The idea of “teaching the controversy” originates with a campaign by the Discovery Institute, and was seen as a way to undermine support for evolution by recasting it as merely a popular idea among a set of scientists, emphasizing and misapplying the word “theory” so as to place other creationist-backed theories on equal ground. This was the seeming “loophole” of Edwards v. Aguillard, that “scientific critiques of prevailing scientific theories” could be taught. But as the Kitzmiller v. Dover Area School District trial showed, these alternate theories don’t stand up to rigorous peer review, and often ignores mountains of published evidence undermining their claims. The simple fact is that “Intelligent Design” is a pseudo-scientific cloak over the old (Christian) creation science.

http://controversy.wearscience.com/

This bill, poised to be a law, is doubly bad for followers of Pagan, indigenous, and earth-centered religions. It not only seeks to insert explicitly Christian notions of creation and the origins of life into science classes, exposing non-Christian children to misinformation on the government’s dime, but it also seeks to undermine basic knowledge of increasingly dire issues like global warming. If signed, the law would open the door to hucksters who believe environmentalism is a “green dragon” that promotes Pagan religion (though a lot of opposition to climate change science is far more cynical). This is just another aspect of us being caught in another faith’s crisis, watching largely powerless as Christianity wars with itself over how to approach the origins of life or climate science.

Once, years ago, I  joked about the ramifications of “teaching the controversy.”

I think that since Bush has taken this brave step, all reasonable theories should be heard in public schools! Having said that, I demand that the TRUE answer to the beginning of all things be taught in schools. Because everyone knows that Danu the divine waters of heaven fell to the lifeless rock we now call earth and from her all life sprang including the first sacred oak who when conjoined with the sacred waters dropped two acorns that grew to become Dagda “The Good God” and Brigid “The Exalted One” who brought order to the land and built the first cities.

Oh and in fairness to our Asatru brothers and sisters we will also teach that the great cow Audumla licked away the ice to reveal the first gods who slayed the giant Ymir and created the earth, mountains, oceans, sky and trees from his dead body.

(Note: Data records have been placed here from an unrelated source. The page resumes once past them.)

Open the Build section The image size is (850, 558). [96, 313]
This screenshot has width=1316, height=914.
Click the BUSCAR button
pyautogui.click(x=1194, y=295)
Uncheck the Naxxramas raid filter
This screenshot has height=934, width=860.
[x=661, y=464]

Finally, we should also teach the Faery creation story as recounted in Starhawk’s “The Spiral Dance” in which The Goddess apon seeing her own reflection created a companion from this reflection and made love to her which created a song from which all things sprung. This reflection then seperated from The Goddess eventually becomes masculine and the first God.

This of course is just the beginning! I have a more “scientific” version called “Polytheistic Design” that posits multiple intelligent designers, and “Matrifocal Design” which will settle the question of exactly what the gender of this intelligent designer was. Thanks again President Bush!

But as the poet Morrissey said, “the joke isn’t funny anymore.” While scoring a rhetorical point or two once might have been a fun idea, we now stare down inaction at rapid climate and weather changes, and are forced to re-fight battles waged at the beginning of the 20th century (also in Tennessee). For those of us who see the planet itself as sacred, we commit a blasphemy every day we waste re-litigating the Enlightenment. If Christians want religion in schools, it should be in a comparative religion class, a place I would happily endorse “teaching the controversy” by demanding the inclusion of Pagan faiths. It seems clear that once given  enough power, conservative Christians work tirelessly to roll back our secular, pluralistic, advances, endangering all that minority faiths have worked for. Teaching the controversy is all about teaching Christianity, all you have to do is ask for the name of the Intelligent Designer to be sure.